Baking your own brioche takes a little effort but it is so worth it. Light and buttery with a pillowy interior. The leftovers are perfect for French toast.
When I first started baking bread, brioche was the one thing I found completely daunting. I feel the same way about brioche as I do about croissants. I love eating them but I don’t want to make them myself. But let me tell you, homemade brioche is a thing of absolute beauty. Bubble-topped and begging to be sliced into. As you slice into the still-warm loaf, you’ll be met with a burst of steam with the aroma of butter and yeast. Drool-worthy stuff, I tell you. It’s also obvious at that moment that all the hard work is completely worth it. I’ve made this loaf over and over again and I can tell you, it’s delicious every single time.
All my tips and tricks to make the perfect brioche can be found below the recipe.
Table of Contents
- 125 ml warm milk
- 3 tablespoons/70g sugar
- 10 g dried yeast
- 4 eggs
- 500 g flour
- 2 teaspoons salt
- 175 g butter cubed (remove the butter from the fridge 30 minutes before you want to start. Butter needs to be slightly soft.)
- 1 egg beaten (for egg wash)
- Combine the milk, sugar and yeast in the bowl of a free-standing mixer and allow to stand for 5 minutes until the mixture is creamy and start to froth slightly.

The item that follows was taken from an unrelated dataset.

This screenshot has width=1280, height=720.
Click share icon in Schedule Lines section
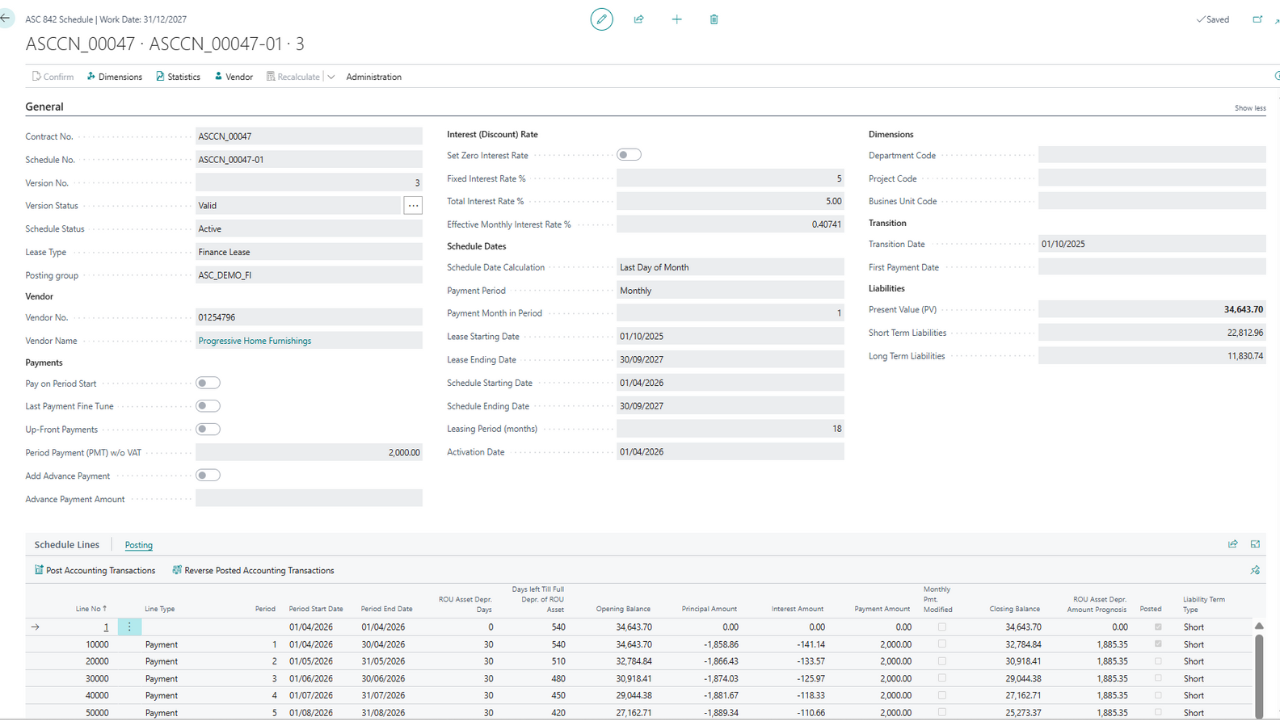click(x=1232, y=544)
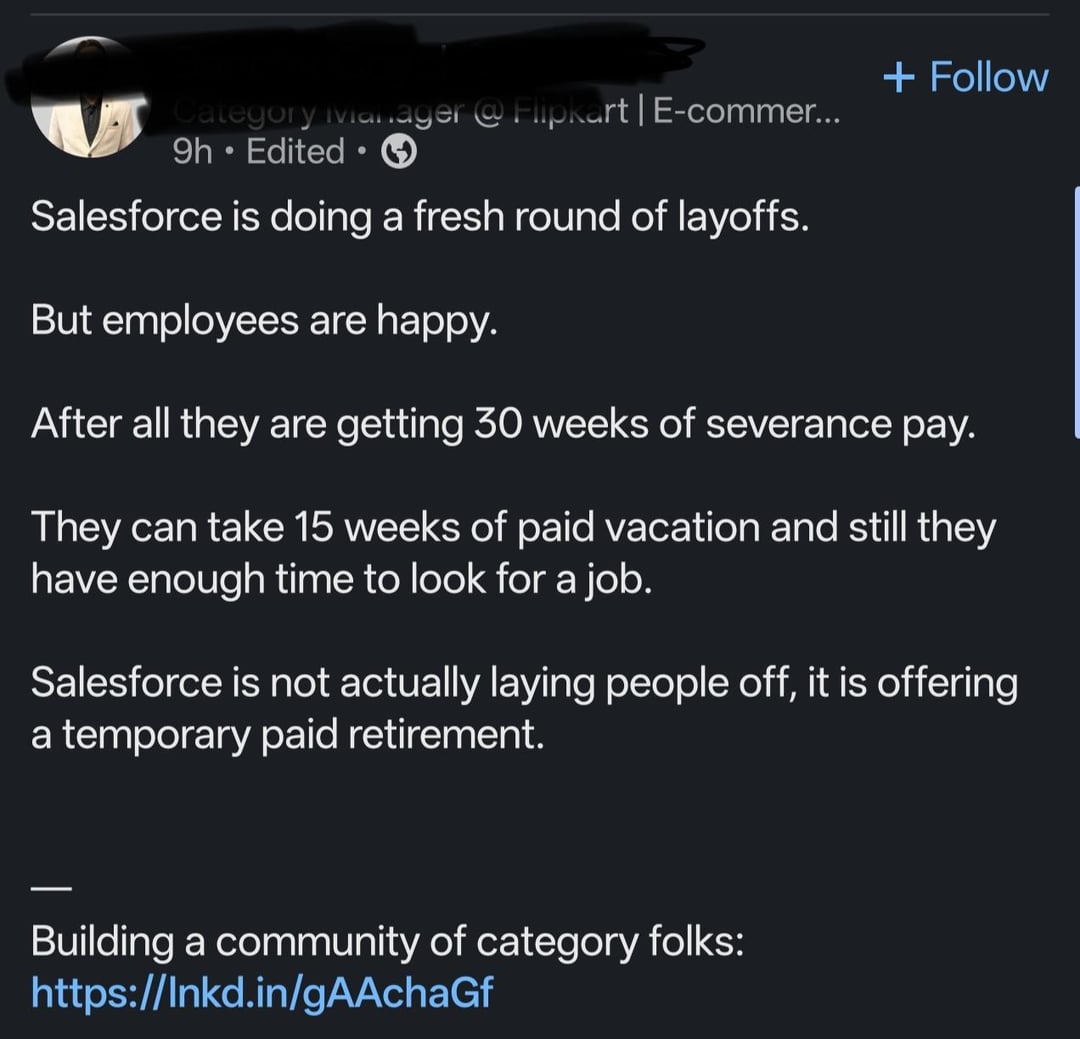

- Add the eggs and beat well until the eggs are well incorporated and the mixture is light and creamy.
- Slowly add the flour and salt with the mixer running until the flour has been incorporated.
- Allow to knead at medium speed for a minute.
- Slowly add the cubes of butter and knead for another 5 minutes.
- The dough will begin to pull away from the sides of the bowl and will cling to the paddle.
- Remove the dough and place in a buttered bowl.
- Cover with clingwrap and allow to rise for 2 hours.
- Place in the fridge and allow to stand overnight.
- The next day, remove the dough from the fridge and allow to come to room temperature.
- Divide the dough in half and place in greased loaf tins.
- Allow to rise for another 2 hours.
- Pre-heat the oven to 180°c. Brush the loaves with the egg wash.
- Bake the loaves for 40-45 minutes until the loaves are golden brown and sound hollow when tapped.
- Remove from the oven and allow to cool.
Tips for making the best brioche bread
- Making brioche can seem overwhelming but my number one tip is to use a stand mixer fitted with a dough hook. Letting the machine do the kneading for you makes this a breeze and gives you control to manipulate the dough. However, this recipe is 100% doable by hand.
- Combine warm milk(blood temperature – if you stick your finger into the milk it should feel almost like nothing. That means it is body temperature), sugar and yeast in the bowl of a stand mixer. Allow to stand for 5 minutes until frothy. This step activates the yeast and gets it going.
- Once the eggs, flour and salt is added, knead the dough for a minute or two until everything is well incorporated.
- Slowly start adding the butter, bit by bit, until it too is incorporated into the dough. At this point the dough might seem very sticky but continue kneading until the dough starts to come away from the sides of the bowl. If it doesn’t and it is still very wet, simply add 2-3 tablespoons of flour, one at a time, until the dough firms up a little. The flour will also continue hydrating as it rises.
- Cover the dough with plastic wrap then allow to rise for 2 hours at room temperature. After that, place it in the fridge overnight. This step is crucial as this slow fermentation builds loads of flavor.
- Once ready to bake, remove the dough from the fridge and transfer to a clean, greased bowl and cover with a damp tea towel. Allow to come up to room temperature.
- Break pieces of dough (approximately the size of tennis balls) off and form into rough balls. Place into 2 lined loaf pans then cover again with the damp tea towel and allow to rise while you allow the oven to preheat.
- Brush the loaves with beaten egg and place in the oven. Allow to bake until puffed and golden. Remove from the oven and if you can resist temptation, allow to cool before slicing.